Stated problem A: Name every court decision cited in the court decision excerpt.
Stated problem B: Pick up the court decision excerpt after its last sentence and continue writing it.

Source extract:
........
III. Issue and Standard of Review
[13] The sole issue in this application is whether the RAD’s decision is reasonable.
[14] The parties submit that the applicable standard of review is reasonableness (Canada (Minister of Citizenship and Immigration) v Vavilov, 2019 SCC 65 at paras 16–17, 23–25 (“Vavilov”
)). I agree.
[15] Reasonableness is a deferential, but robust, standard of review (Vavilov at paras 12-13, 75, 85). The reviewing court must determine whether the decision under review, including both its rationale and outcome, is transparent, intelligible and justified (Vavilov at para 15). A decision that is reasonable as a whole is one that is based on an internally coherent and rational chain of analysis and that is justified in relation to the facts and law that constrain the decision-maker (Vavilov at para 85). Whether a decision is reasonable depends on the relevant administrative setting, the record before the decision maker, and the impact of the decision on those affected by its consequences (Vavilov at paras 88-90, 94, 133-135).
[16] For a decision to be unreasonable, the applicant must establish the decision contains flaws that are sufficiently central or significant (Vavilov at para 100). Not all errors or concerns about a decision will warrant intervention. A reviewing court must refrain from reweighing evidence before the decision maker, and it should not interfere with factual findings absent exceptional circumstances (Vavilov at para 125). Flaws or shortcomings must be more than superficial or peripheral to the merits of the decision, or a “minor misstep”
(Vavilov at para 100).
IV. Analysis
[17] The Applicants submit that the decision is unreasonable. In the decision, the RAD consulted the National Documentation Package for Mexico dated September 29, 2022 (the “2022 NDP”
). At the time of the decision, a subsequent NDP dated September 29, 2023 (the “2023 NDP”
) was available. Since the 2023 NDP contains revisions that contradict the RAD’s findings, the RAD erred by relying on the 2022 NDP. Furthermore, the RAD mischaracterized the Applicants’ evidence, finding that the Associate Applicant’s refusal to sell drugs for the cartel did not constitute a “perceived betrayal,”
despite the Applicants’ evidence to the contrary.
[18] The Respondent submits that the RAD reasonably refused the Applicants’ claim. There is a high threshold for demonstrating that a proposed IFA is unreasonable (Ranganathan v Canada (Minister of Citizenship and Immigration), 2000 CanLII 16789 at para 15 (FCA), cited in Ehondor v Canada (Citizenship and Immigration), 2017 FC 1143 at para 10). The Respondent asserts that the Applicants have simply failed to meet this threshold. The RAD’s reliance on the 2022 NDP does not assist the Applicants, as the differences between the 2022 and 2023 NDP are slight and the RAD’s findings turn on the Applicants’ evidence, rather than country condition documents.
[19] I agree, in part, with the Applicants.
[20] As a preliminary matter, I find no error in the RAD’s refusal to consider the Applicants’ new evidence. The Applicants did not establish that their new evidence postdates the RPD decision or that they “could not reasonably have been expected”
to present their new evidence at the hearing (IRPA, s 110(4)). I agree with the RAD that the Applicants’ new evidence was therefore inadmissible pursuant to subsection 110(4) of the IRPA.
[21] Furthermore, the Respondent rightly notes that, although the RAD consulted outdated country condition evidence in its assessment of the Applicants’ safety in Merida, this error does not have a bearing on the outcome of the appeal. The revisions in the 2023 NDP which the Applicants refer to address the cartel’s capacity to locate the Applicants in Merida and the targeting of returnees by the Jalisco New Generation Cartel (“CJNG”
........
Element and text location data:
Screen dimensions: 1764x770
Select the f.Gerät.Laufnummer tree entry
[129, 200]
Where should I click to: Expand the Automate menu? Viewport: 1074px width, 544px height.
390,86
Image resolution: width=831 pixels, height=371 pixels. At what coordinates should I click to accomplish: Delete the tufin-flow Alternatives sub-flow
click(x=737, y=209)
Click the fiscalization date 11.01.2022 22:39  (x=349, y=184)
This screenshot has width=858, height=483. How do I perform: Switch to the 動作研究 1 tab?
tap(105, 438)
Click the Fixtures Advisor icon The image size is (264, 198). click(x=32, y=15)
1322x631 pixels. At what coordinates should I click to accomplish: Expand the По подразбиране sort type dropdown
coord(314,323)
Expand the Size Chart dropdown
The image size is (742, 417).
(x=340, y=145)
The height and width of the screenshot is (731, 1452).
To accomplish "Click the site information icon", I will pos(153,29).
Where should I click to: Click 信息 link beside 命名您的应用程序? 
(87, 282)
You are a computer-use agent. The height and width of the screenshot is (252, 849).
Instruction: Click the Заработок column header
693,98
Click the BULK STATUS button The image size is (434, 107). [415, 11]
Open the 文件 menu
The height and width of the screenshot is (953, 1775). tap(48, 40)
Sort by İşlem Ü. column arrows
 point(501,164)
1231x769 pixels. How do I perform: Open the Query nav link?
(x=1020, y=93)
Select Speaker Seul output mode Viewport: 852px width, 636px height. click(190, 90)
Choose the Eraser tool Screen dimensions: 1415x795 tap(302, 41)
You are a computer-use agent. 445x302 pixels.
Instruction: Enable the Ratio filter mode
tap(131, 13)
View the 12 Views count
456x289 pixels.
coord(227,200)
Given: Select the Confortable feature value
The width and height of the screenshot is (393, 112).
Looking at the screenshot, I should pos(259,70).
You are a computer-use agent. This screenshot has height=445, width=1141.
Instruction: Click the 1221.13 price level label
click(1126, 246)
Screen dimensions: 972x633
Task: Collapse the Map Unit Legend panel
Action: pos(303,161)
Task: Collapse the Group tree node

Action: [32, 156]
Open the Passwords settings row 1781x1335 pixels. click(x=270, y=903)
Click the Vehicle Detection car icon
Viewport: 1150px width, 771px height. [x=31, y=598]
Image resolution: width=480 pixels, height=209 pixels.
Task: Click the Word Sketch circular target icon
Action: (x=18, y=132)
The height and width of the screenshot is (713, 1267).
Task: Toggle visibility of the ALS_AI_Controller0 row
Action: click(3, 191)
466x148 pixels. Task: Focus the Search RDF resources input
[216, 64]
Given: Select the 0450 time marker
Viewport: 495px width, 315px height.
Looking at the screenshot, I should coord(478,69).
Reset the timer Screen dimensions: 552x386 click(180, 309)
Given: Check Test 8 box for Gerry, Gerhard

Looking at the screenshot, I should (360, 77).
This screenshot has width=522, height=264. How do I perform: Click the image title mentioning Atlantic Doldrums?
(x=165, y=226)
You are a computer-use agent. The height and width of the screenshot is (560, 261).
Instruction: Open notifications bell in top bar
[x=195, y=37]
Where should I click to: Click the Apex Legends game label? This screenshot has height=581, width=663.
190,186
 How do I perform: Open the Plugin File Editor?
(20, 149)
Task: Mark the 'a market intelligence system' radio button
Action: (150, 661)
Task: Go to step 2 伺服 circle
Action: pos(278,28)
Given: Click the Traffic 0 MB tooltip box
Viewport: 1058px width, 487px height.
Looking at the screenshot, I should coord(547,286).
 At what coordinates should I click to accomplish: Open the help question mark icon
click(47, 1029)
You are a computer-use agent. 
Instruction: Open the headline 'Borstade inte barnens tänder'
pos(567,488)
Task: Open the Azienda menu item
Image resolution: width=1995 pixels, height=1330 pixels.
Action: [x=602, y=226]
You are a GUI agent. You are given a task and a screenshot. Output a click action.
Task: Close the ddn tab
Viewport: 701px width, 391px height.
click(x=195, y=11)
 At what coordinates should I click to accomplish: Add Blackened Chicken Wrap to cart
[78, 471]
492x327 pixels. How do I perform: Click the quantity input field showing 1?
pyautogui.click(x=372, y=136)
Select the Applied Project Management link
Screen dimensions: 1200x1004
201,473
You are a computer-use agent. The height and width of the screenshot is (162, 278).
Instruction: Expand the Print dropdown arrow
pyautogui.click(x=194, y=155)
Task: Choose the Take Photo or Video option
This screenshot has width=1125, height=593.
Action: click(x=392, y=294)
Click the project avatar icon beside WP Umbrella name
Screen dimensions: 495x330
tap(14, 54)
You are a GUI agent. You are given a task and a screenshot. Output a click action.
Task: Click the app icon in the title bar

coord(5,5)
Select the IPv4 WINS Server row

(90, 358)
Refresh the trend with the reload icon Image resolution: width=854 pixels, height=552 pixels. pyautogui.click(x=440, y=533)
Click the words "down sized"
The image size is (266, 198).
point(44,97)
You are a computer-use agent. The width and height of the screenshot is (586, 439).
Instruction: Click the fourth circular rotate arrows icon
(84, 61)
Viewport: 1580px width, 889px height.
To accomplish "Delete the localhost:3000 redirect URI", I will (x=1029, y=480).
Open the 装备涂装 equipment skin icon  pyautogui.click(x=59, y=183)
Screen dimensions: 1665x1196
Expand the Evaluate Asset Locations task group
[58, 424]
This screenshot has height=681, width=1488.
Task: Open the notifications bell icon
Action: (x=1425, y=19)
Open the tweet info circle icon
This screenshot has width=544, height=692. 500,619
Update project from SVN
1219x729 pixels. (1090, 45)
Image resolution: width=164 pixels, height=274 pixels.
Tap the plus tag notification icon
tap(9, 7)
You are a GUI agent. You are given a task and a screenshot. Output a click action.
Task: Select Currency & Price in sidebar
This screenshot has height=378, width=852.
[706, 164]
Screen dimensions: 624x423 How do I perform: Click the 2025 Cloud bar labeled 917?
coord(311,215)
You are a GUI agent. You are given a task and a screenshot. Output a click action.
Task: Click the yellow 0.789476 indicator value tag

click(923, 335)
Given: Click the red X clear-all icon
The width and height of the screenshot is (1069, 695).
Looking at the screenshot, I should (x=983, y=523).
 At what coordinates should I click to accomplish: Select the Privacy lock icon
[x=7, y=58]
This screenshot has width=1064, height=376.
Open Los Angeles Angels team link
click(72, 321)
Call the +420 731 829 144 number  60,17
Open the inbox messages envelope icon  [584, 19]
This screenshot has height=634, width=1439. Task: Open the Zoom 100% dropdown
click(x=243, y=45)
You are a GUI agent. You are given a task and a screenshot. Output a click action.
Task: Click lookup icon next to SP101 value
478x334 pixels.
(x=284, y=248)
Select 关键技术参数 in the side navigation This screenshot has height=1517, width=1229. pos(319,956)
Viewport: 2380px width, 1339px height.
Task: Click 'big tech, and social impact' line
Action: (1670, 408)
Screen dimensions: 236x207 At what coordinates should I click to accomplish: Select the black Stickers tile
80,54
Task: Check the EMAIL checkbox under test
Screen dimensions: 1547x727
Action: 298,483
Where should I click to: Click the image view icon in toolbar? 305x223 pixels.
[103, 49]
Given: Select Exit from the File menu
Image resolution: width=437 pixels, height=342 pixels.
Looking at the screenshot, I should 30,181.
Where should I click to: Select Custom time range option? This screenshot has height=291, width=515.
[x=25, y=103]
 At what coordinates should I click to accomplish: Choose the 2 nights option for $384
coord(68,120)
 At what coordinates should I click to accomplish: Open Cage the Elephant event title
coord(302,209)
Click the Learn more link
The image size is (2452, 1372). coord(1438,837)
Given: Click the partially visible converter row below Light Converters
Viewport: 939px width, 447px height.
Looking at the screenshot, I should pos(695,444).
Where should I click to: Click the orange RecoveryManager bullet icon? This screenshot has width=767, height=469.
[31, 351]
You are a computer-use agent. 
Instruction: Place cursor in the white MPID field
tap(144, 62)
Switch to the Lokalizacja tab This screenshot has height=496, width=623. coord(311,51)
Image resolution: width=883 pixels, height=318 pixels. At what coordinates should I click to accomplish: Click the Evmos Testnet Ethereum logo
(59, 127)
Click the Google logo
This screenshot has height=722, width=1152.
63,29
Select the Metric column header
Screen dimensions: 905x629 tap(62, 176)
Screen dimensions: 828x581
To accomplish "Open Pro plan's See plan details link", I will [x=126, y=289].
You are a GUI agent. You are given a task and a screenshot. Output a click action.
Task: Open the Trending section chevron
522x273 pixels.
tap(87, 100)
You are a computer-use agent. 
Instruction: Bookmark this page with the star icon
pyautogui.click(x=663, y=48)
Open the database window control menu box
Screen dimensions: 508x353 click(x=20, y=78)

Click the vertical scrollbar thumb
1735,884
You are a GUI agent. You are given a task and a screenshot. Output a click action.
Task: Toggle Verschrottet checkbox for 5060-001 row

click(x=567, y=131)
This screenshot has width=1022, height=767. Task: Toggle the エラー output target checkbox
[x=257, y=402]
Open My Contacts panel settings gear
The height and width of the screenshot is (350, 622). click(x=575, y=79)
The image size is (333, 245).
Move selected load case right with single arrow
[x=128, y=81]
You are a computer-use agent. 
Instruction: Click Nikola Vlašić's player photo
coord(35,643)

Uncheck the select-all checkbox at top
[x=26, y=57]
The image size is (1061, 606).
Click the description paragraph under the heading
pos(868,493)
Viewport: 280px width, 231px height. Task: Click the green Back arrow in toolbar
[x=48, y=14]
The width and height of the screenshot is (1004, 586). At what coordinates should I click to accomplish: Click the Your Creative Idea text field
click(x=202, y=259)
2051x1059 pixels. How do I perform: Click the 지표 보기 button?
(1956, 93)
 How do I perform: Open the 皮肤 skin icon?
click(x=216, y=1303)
........
Result A:
- Canada (Minister of Citizenship and Immigration) v Vavilov, 2019 SCC 65
- Ranganathan v Canada (Minister of Citizenship and Immigration), 2000 CanLII 16789 (FCA)
- Ehondor v Canada (Citizenship and Immigration), 2017 FC 1143

Result B:
). However, the RAD conceded that the cartel “can find [the Applicants] in the IFA.”
Moreover, the Applicants did not allege that they would face risk as returnees. They also “testified that they were not clear on which cartel was targeting them”
and simply “submitted evidence…regarding the CJNG cartel as this was the most prominent cartel in their area.”
Consequently, I find that the RAD’s error in consulting outdated country condition evidence was not material to the decision under review.
[22] However, I agree with the Applicants that the RAD’s IFA findings were not supported by the record. According to the RAD, “[c]artels appear to track persons if they steal/lose money, due to personal rivalries, for political reasons, or perceived betrayal.”
Since none of these factors were present in this case, there was no basis for finding that the cartel would be motivated to track the Applicants in Merida.
[23] In my view, the RAD erred in concluding that “[t]here is no evidence of…perceived betrayal.”
The record indicates that the cartel had repeated contact with the Associate Applicant, disclosed information to him about their criminal activities, offered him a role in their organization, and threatened him and his family with violence when their offer was rejected. The RAD was required to justify its findings against this evidence (Vavilov at para 126). The need for an adequate justification is heightened in this case by the RAD’s determination that, “if the cartel were motivated to locate the [Applicants] in Merida, they can find them”
(see Vavilov at paras 133-135).
[24] In my view, the RAD’s justification was inadequate. The explanation offered by the RAD was that the cartel “did not state that they intended to make an example of the [A]ssociate [Applicant], they did not contact his place of work, and they made no contact with the [P]rincipal [Applicant] and the [M]inor [Applicants].”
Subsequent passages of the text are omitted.